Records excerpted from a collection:
%%

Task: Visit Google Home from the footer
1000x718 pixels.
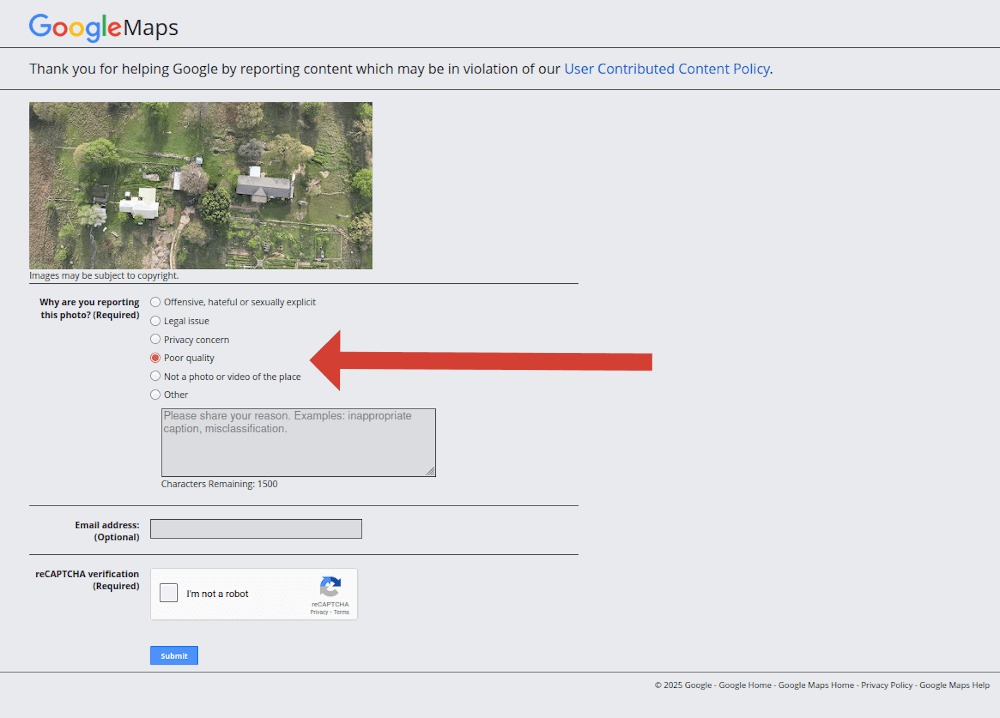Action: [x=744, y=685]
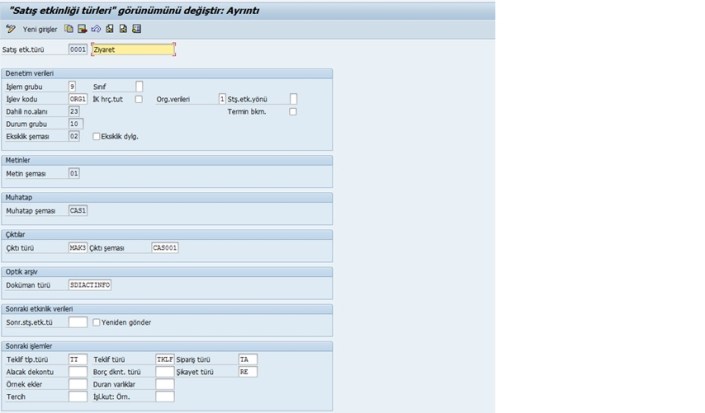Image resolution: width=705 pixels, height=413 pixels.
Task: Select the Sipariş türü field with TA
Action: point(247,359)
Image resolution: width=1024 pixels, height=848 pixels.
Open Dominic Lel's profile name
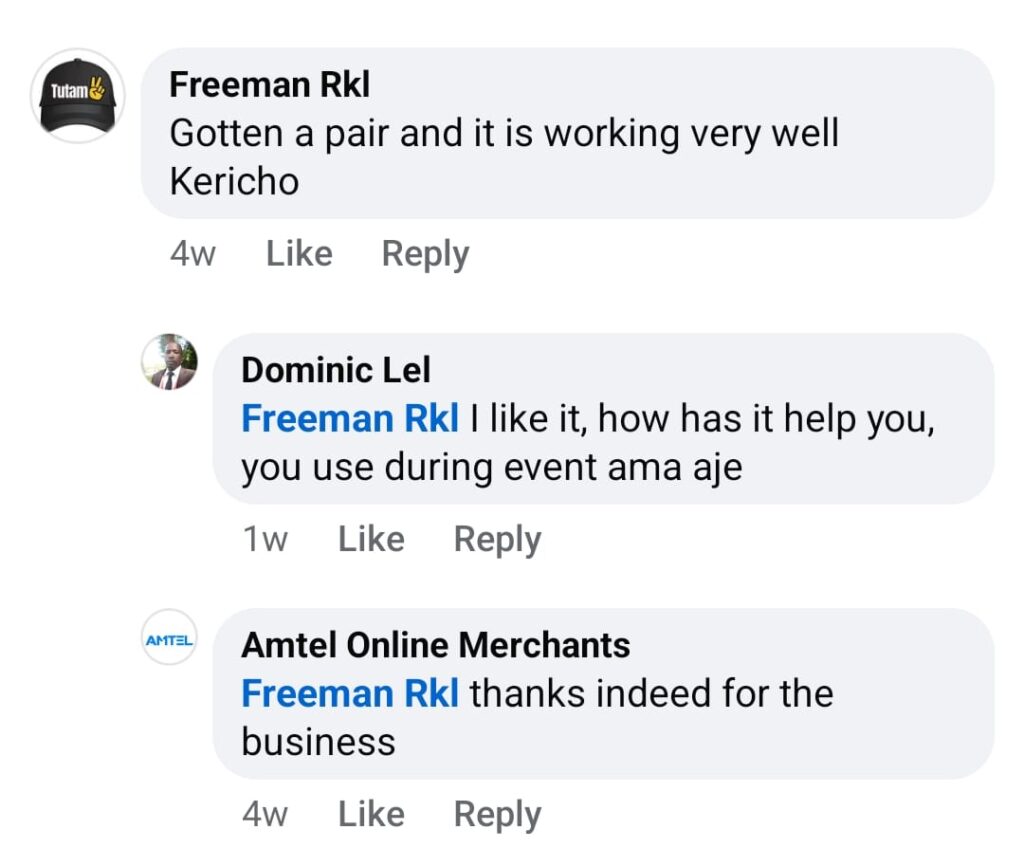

%%

* _Exercise requirements_: All records are to be reproduced exactly; the pictures are to be omitted.

* _Result of this exercise_:
Task: Visit Google Home from the footer
1000x718 pixels.
Action: [x=744, y=685]
Image resolution: width=705 pixels, height=413 pixels.
Task: Select the Sipariş türü field with TA
Action: point(247,359)
Image resolution: width=1024 pixels, height=848 pixels.
Open Dominic Lel's profile name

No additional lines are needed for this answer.